Poland and the EU, along with the U.S. and its G7 allies, accuse Lukashenko, an ally of Russian President Putin, of manufacturing an immigration crisis by luring thousands of migrants and refugees to his country on the false promise of easy passage onto EU soil.
Thousands of desperate people, many from Iraq and Syria, spent huge sums of money on plane tickets and to pay traffickers for what they expected to be a smooth journey into Poland and Western Europe.
Many of the Iraqis who made the trip to Belarus were from the Kurdish region of northern Iraq. Two Iraqi Kurds are among those known to have died over the past two weeks trying to make the perilous trek through frozen woodland from Belarus into Poland.

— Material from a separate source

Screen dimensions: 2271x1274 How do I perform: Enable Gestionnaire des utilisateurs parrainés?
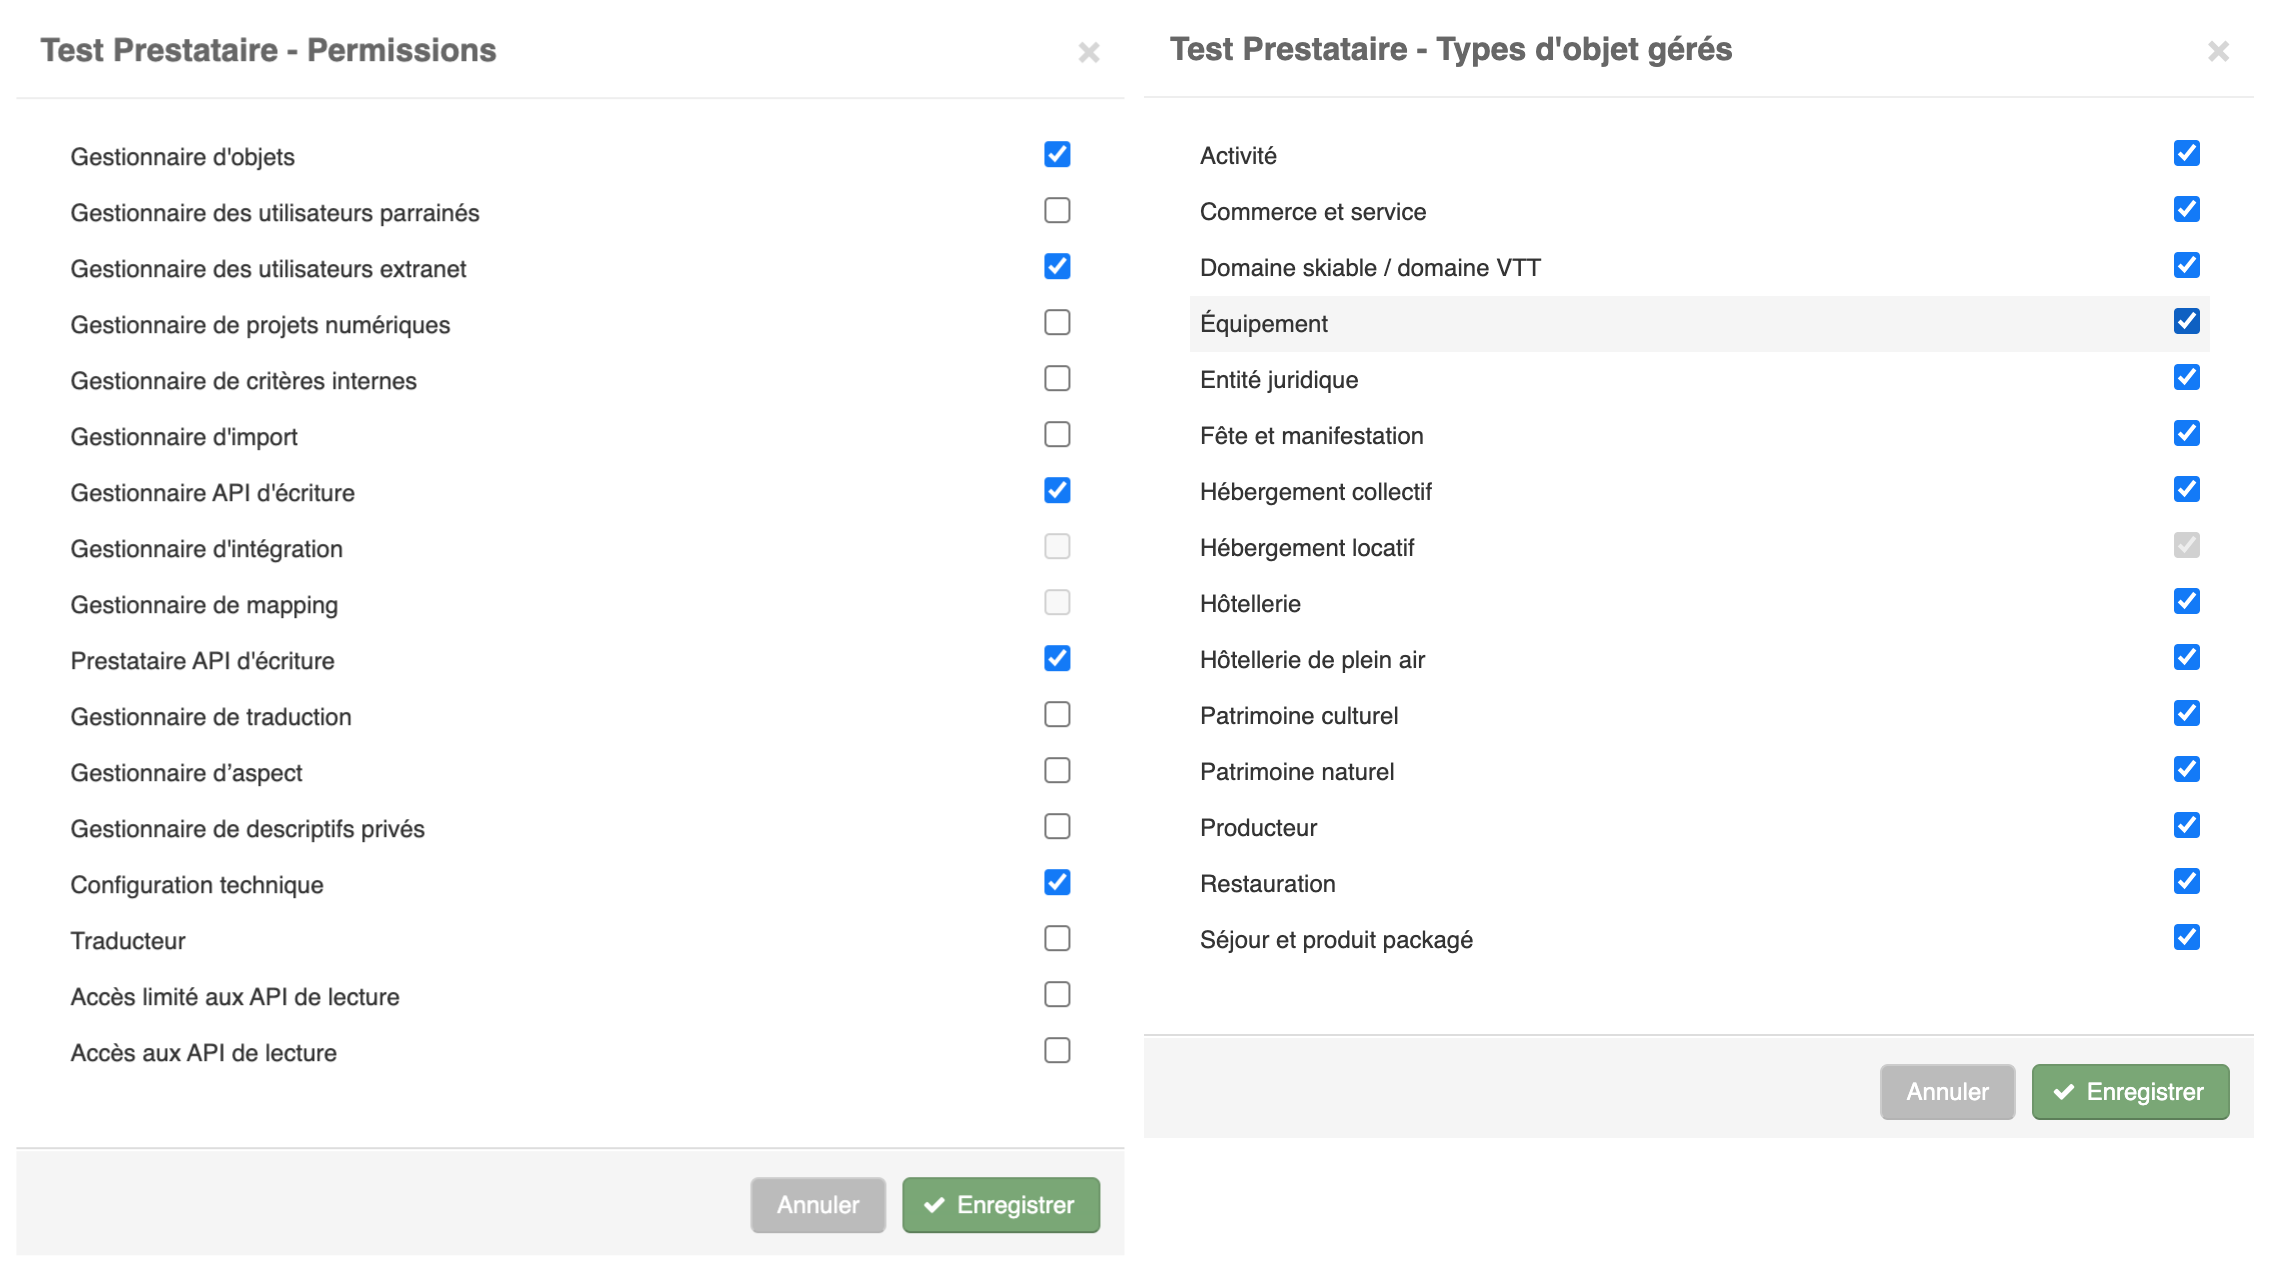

S.O., a 23-year-old Iraqi Kurd who didn’t want his name used, told CBS News over the phone that he’d already spent more than three weeks in the makeshift camp known as “the Jungle” on the Belarusian side of the barbed wire border fence. So far, his several attempts to sneak across the frontier into Poland have failed.
He said Belarusian authorities had helped him get to the Polish border. At one point, he said, Belarusian Army troops even helped him explore different spots along the fence that might be easier to break through.

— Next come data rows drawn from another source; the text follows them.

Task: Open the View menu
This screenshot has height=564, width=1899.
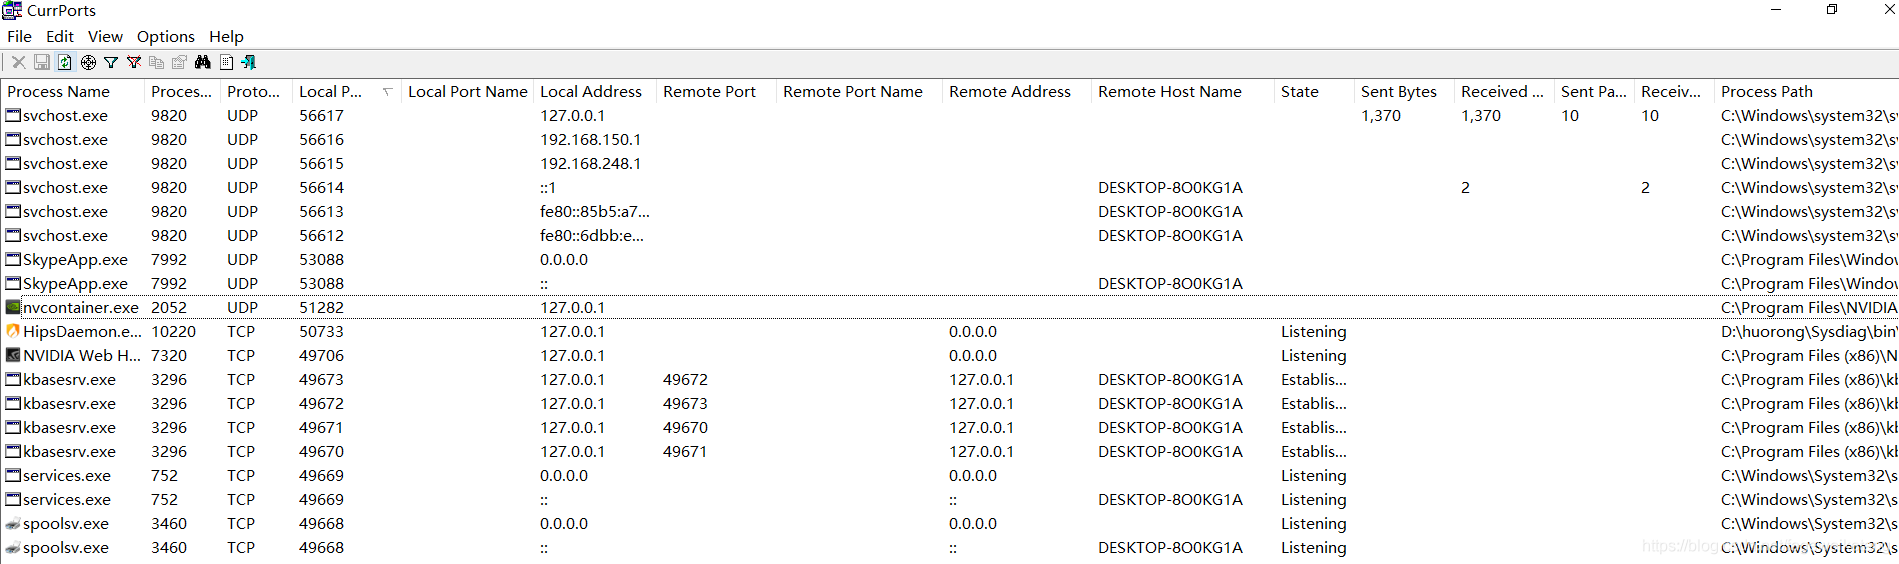Action: (105, 36)
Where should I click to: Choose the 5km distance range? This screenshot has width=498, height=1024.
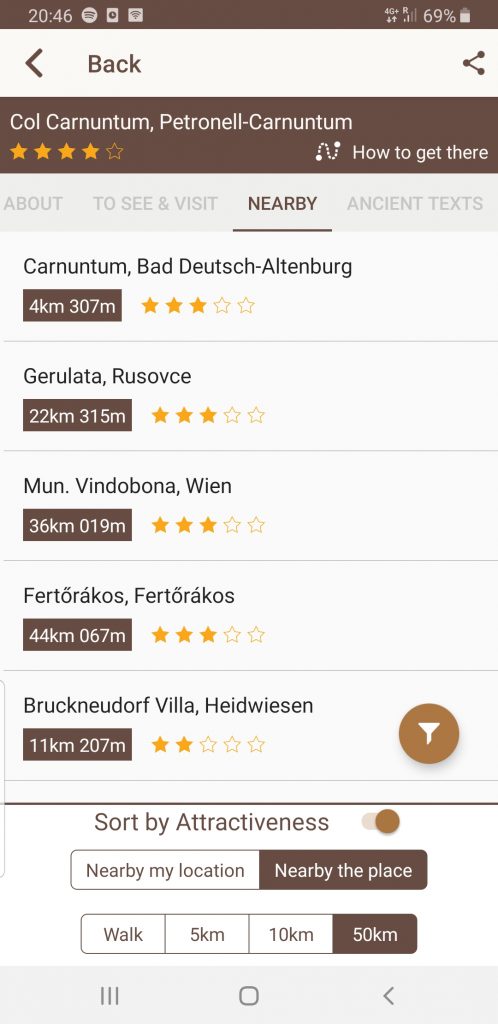[x=207, y=934]
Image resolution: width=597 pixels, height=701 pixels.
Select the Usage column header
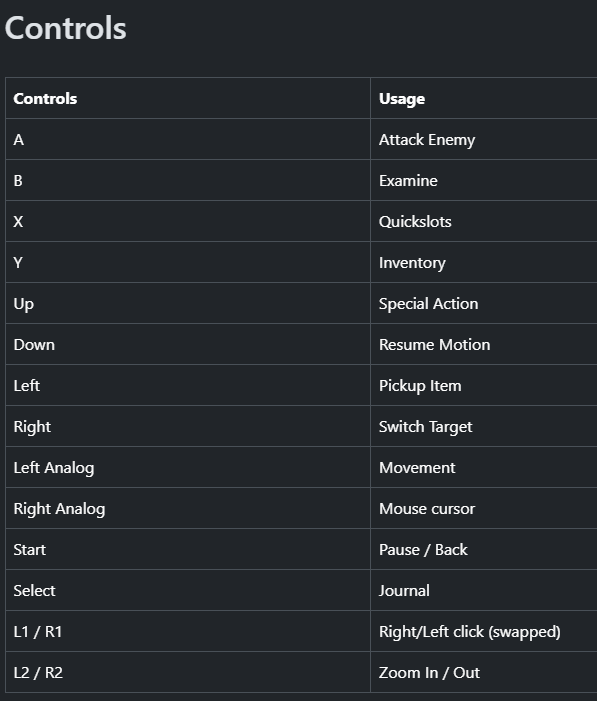tap(484, 98)
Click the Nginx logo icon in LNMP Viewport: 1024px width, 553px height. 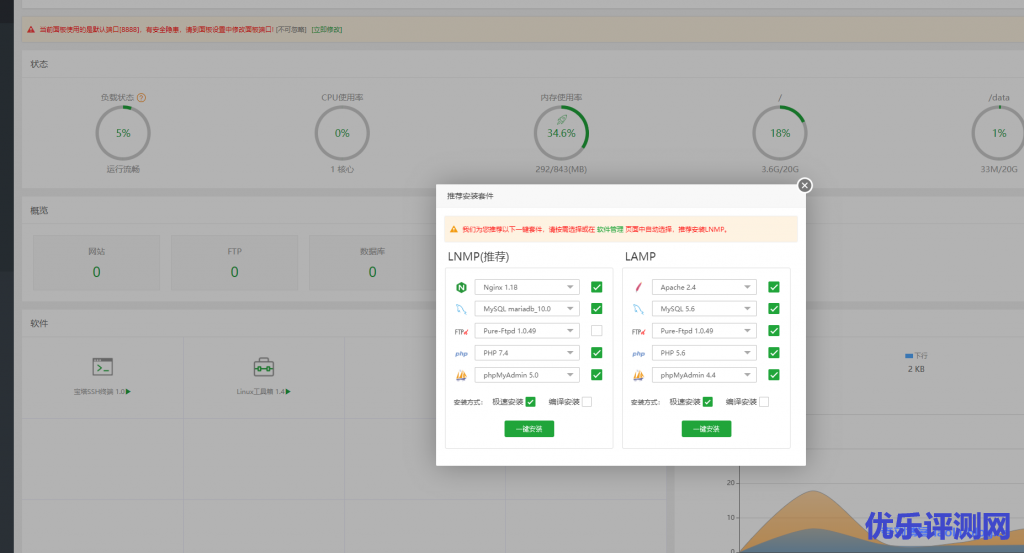click(x=461, y=287)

Belarus and Russia have denied using immigration as a “hybrid” tactic in the showdown with the EU, but with pressure mounting, Lukashenko’s regime began moving hundreds of migrants from the camps to shelters set up in warehouses further inside the country on Thursday.
Belarus and Russia have accused Europe of causing the crisis by indicating an openness to refugees. Poland has made it clear from the beginning, however, that it would not allow any irregular migration across its border.

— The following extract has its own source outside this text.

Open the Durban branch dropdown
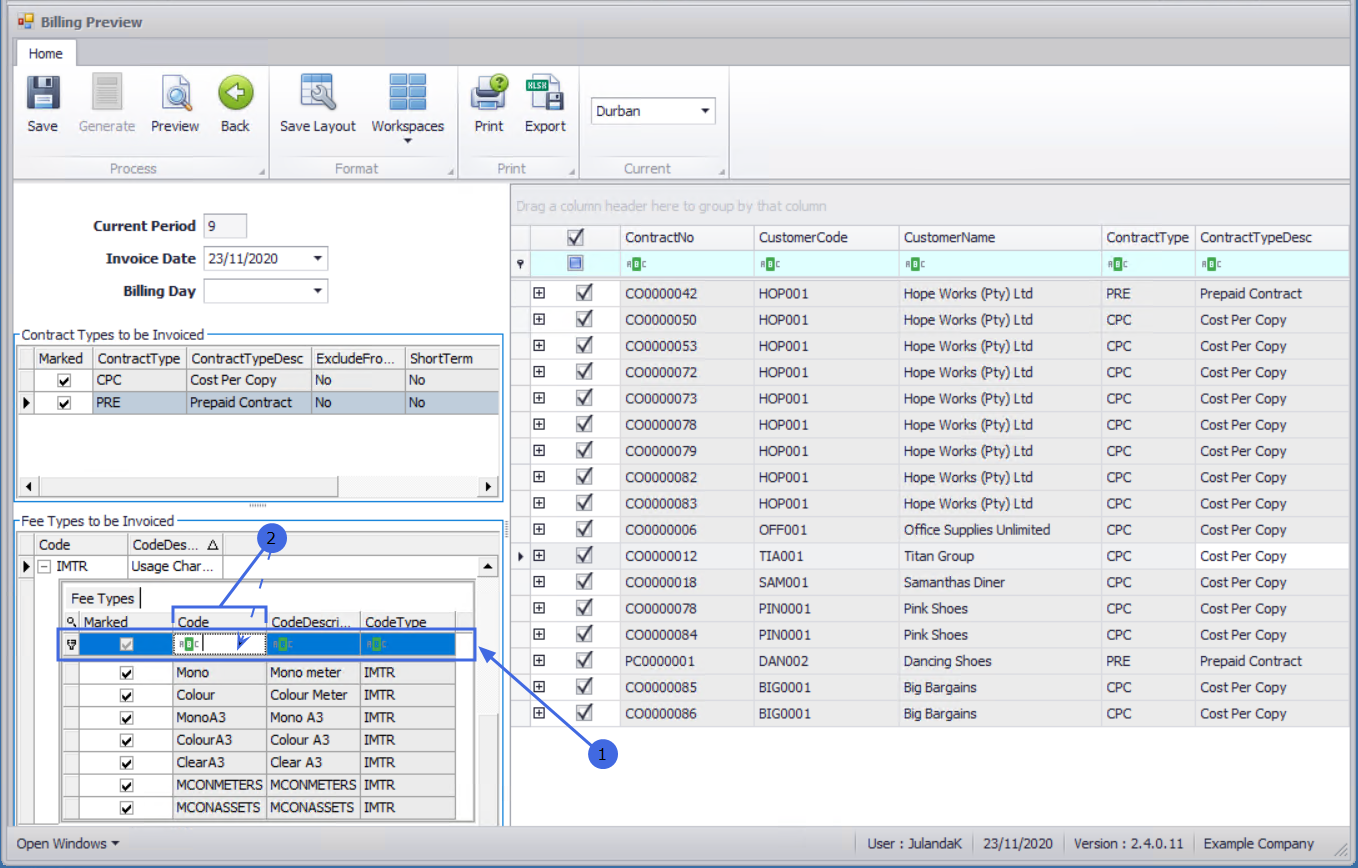Image resolution: width=1358 pixels, height=868 pixels. point(704,111)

Other Iraqis that spoke to CBS News from Belarus corroborated S.O.’s claims, however.
Ismail Diler sold his house in northern Iraq for $40,000 to finance his children’s trip to Western Europe. His 29-year-old daughter, her husband and their young child, and Diler’s three sons aged 25, 18 and 17, were all among those who flew to Belarus.
Diler told CBS News he was shocked to learn that his son Gaylan, the 25-year-old, who suffered with epilepsy, had died trying to cross from Belarus into Poland. Gaylan’s body was flown back from Belarus to Irbil, in northern Iraq, earlier this week.
The father said he never suspected that he was sending his children to embark on a dangerous trip. The smugglers he paid promised they were taking an “easy and safe journey” to the EU.
Diler said the rest of his family were now trying to get onto the next repatriation flight to Iraq.
More than half of the Iraqi migrants who’ve spent weeks along the frigid Polish-Belarusian border are believed to be from Iraqi Kurdistan, so the regional administration, which operates with semi-autonomy from Baghdad, has made extra efforts to help repatriate people.
Rebwar Babkayi, head of the Kurdistan Diaspora Committee in the region’s parliament, told CBS News that 420 Iraqi migrants would be on the first flight from Minsk on Thursday, and another 420 were already registered for repatriation.
He said the Kurdish administration expected the number of migrants who come forward for voluntarily repatriation to rise, and that everything possible was being done “to guarantee the safe return.”